+++ DATA FOR THIS EXERCISE

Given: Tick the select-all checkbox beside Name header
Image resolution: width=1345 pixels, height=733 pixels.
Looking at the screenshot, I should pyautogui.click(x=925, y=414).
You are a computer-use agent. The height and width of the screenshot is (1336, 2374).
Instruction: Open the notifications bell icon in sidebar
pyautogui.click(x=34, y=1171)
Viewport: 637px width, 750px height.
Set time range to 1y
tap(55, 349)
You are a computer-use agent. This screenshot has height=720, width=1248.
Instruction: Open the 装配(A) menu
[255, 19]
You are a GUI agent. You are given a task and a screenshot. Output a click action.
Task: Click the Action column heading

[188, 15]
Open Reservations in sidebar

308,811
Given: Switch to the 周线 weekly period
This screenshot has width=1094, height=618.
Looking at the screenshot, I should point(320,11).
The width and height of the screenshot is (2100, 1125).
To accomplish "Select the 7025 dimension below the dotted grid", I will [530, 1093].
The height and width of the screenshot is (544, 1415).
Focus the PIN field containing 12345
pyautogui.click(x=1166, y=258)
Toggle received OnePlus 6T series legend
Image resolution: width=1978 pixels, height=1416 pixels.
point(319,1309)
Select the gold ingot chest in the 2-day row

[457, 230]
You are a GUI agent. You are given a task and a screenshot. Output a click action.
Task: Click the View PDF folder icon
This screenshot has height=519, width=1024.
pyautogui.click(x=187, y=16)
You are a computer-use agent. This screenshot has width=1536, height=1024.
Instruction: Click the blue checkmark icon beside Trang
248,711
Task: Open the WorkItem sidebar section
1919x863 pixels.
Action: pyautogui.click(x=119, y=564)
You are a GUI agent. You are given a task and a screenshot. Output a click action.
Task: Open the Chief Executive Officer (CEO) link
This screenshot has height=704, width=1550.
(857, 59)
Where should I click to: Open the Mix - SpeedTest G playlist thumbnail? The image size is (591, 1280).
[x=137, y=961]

++++++

» **DIRECTION**
Copy out verbatim the part of the items above that begins with the line containing "Open Reservations in sidebar" and ends with the line containing "point(319,1309)", both of those lines included.

» **SOLUTION FOR THIS TASK**
Open Reservations in sidebar

308,811
Given: Switch to the 周线 weekly period
This screenshot has width=1094, height=618.
Looking at the screenshot, I should point(320,11).
The width and height of the screenshot is (2100, 1125).
To accomplish "Select the 7025 dimension below the dotted grid", I will [530, 1093].
The height and width of the screenshot is (544, 1415).
Focus the PIN field containing 12345
pyautogui.click(x=1166, y=258)
Toggle received OnePlus 6T series legend
Image resolution: width=1978 pixels, height=1416 pixels.
point(319,1309)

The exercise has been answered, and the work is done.